The historian Jeffrey Herf used the designation of ‘reactionary modernism’ to describe movements that favoured technological progress but shunned social progress and liberal democracy. The paradox of reactionary modernism is that its nostalgia is future-oriented. The past it invokes is less a destination than a blueprint. Nostalgic memory takes a productive role in the construction of a reactionary future. Despite their evocations to ‘return,’ reactionaries do not truly seek restoration; they seek to build something new while claiming only to recover what was always there.

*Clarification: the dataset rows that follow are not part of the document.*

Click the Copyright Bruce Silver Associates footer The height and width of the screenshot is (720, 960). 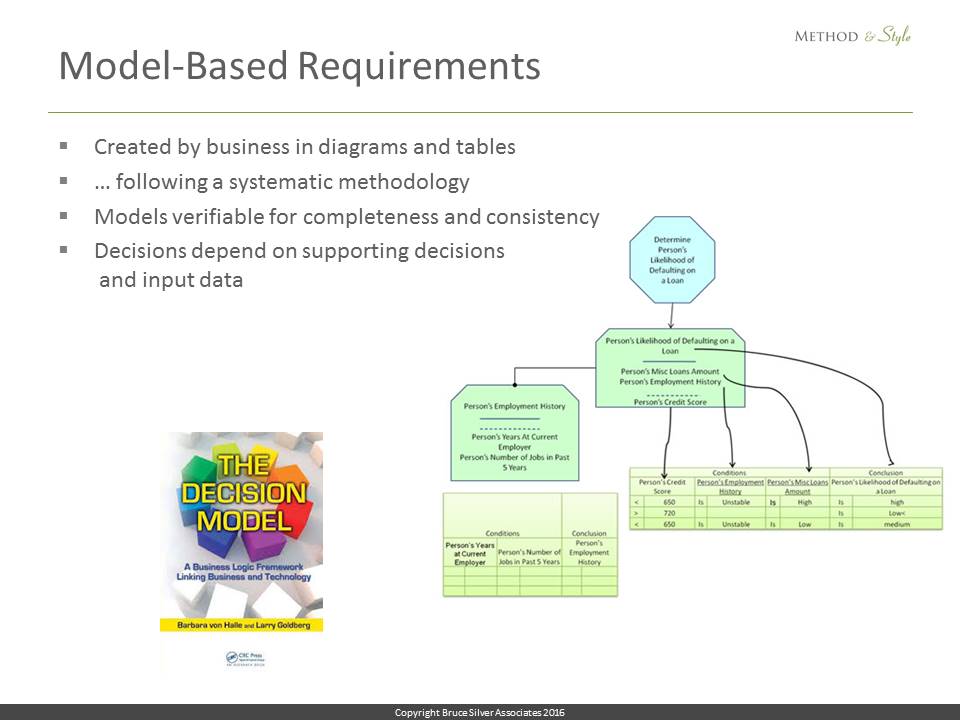(x=480, y=712)
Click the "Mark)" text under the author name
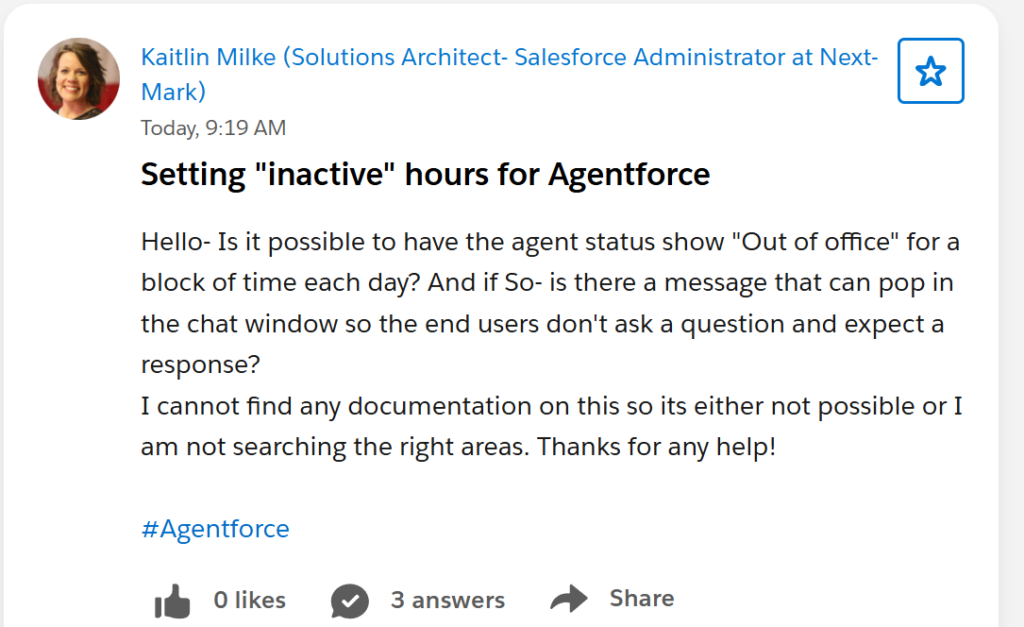This screenshot has width=1024, height=627. click(x=173, y=92)
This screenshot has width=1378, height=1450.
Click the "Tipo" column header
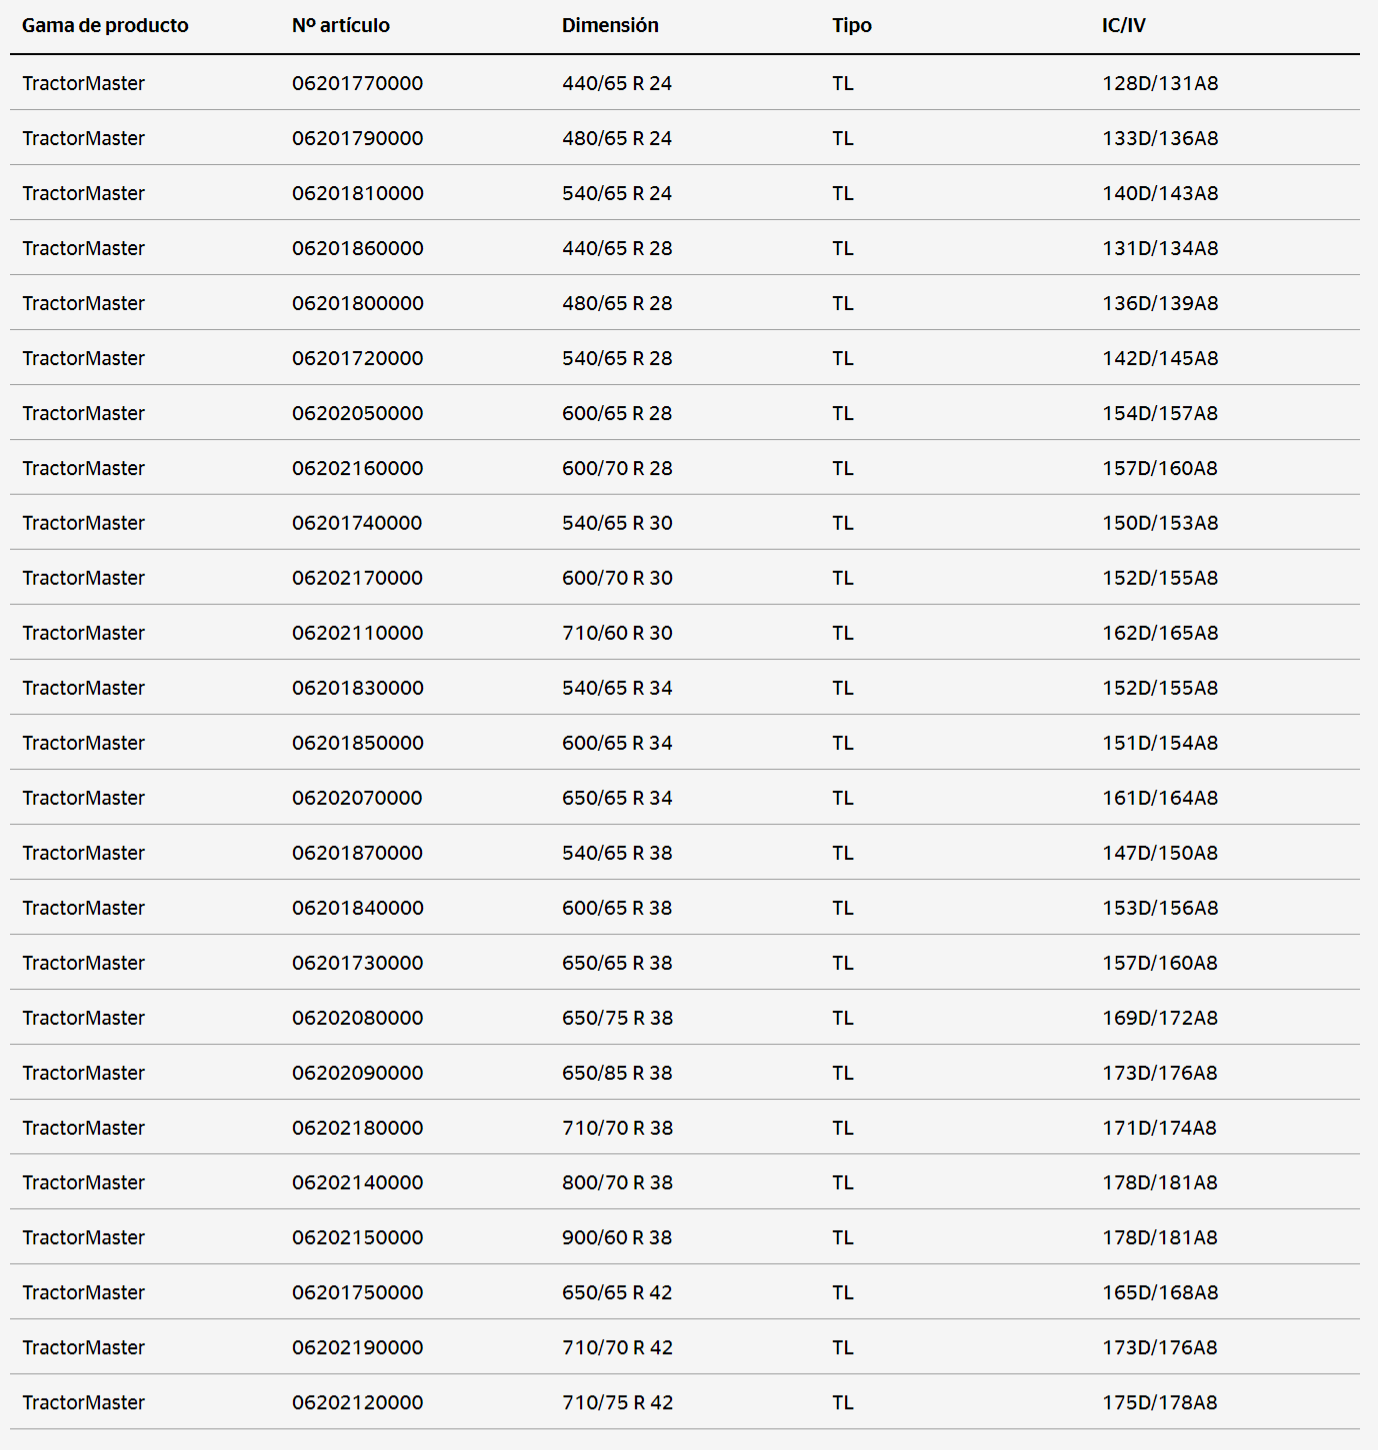852,25
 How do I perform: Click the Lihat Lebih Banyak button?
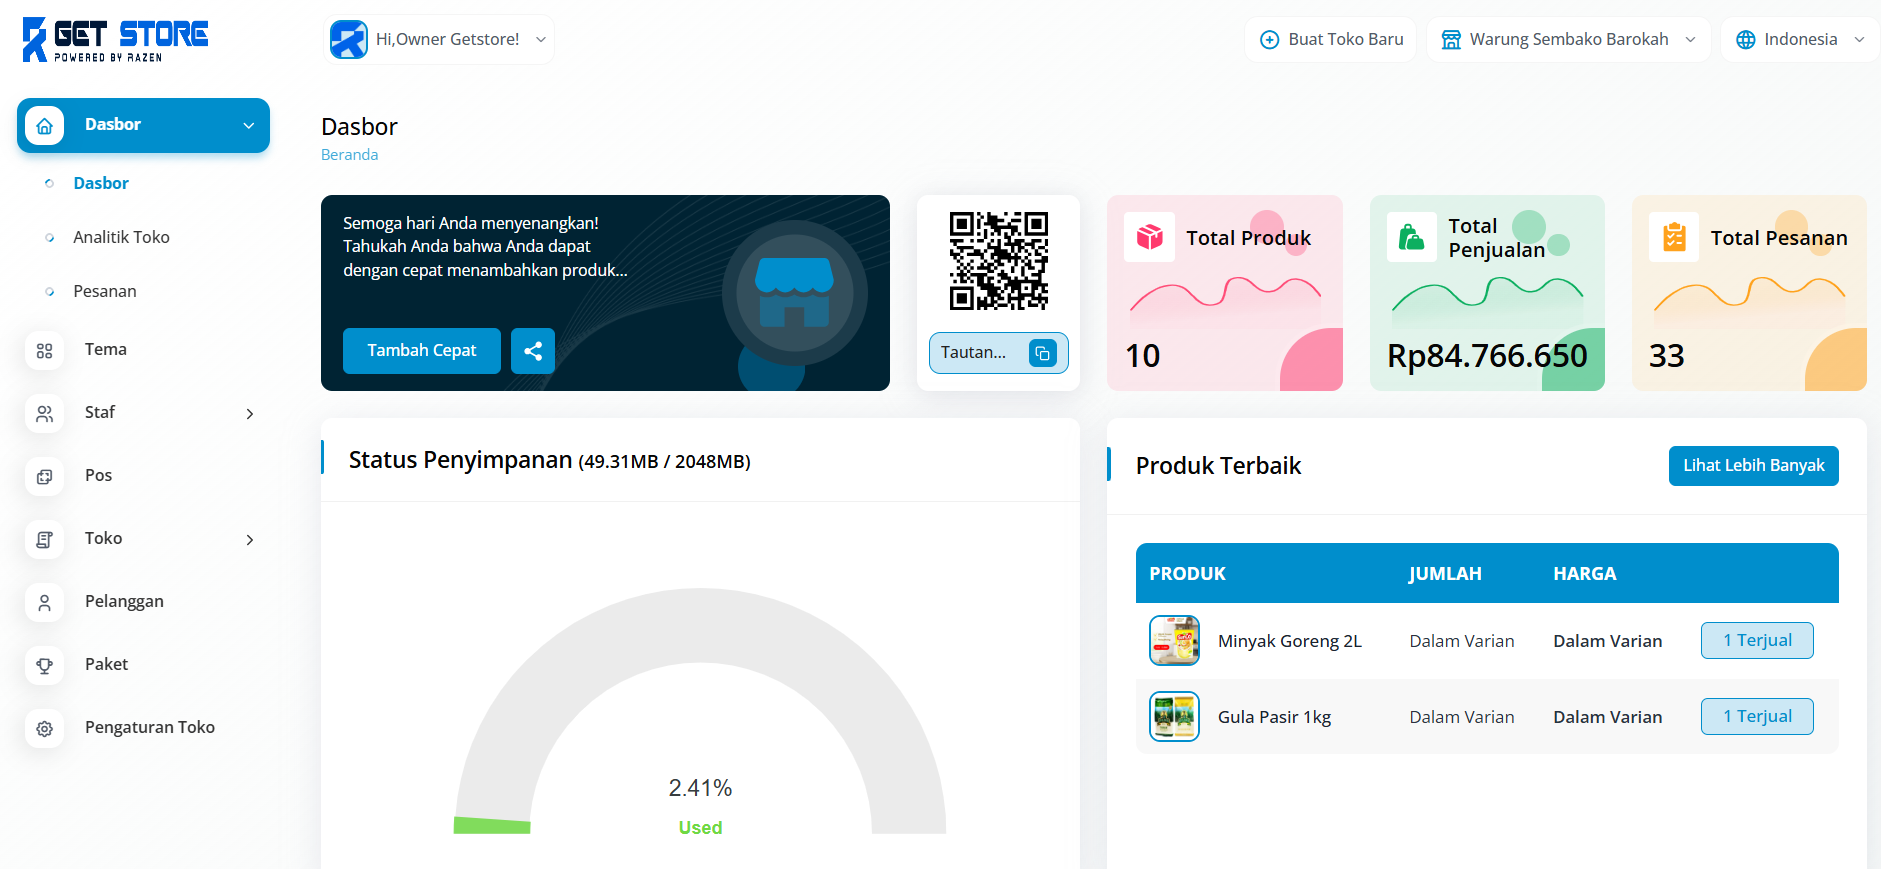click(x=1753, y=466)
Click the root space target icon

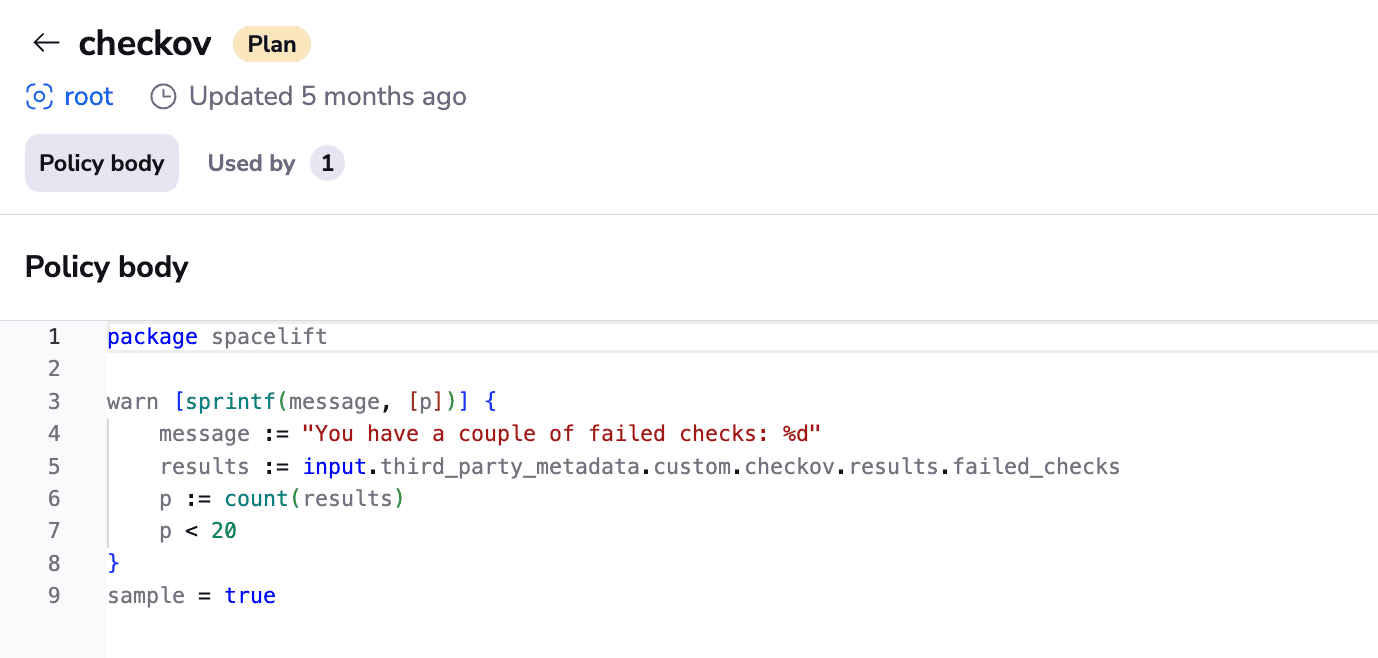[39, 97]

There is nothing wrong with rewatching your favourite movie from school when you’re upset, with the seasonal recurrence of Y2K trends, or reminiscing on childhood. Memory and loss are what keep us human. Our societies are not individual agents like us, however, and when people try to project an image of a ‘golden age’ without any critical insight or qualification, they’re probably trying to sell you something. This article focused on political actors trying to peddle ideologies, but this is also the case with any other product or service. Coca-Cola is famous for using old-fashioned Christmas imagery to inspire warmth, and its rival, Pepsi, brought back Crystal Pepsi in 2022 to call forth the coolness of the 90s. The beauty of my childhood, of the clear stars, and the long fields of mustard flowers is that, looking back through the prism of memory, it feels as if it all belongs to me. But history does not belong to any one person, party or company, and, by projecting our nostalgia onto it, we risk stripping it of all meaning.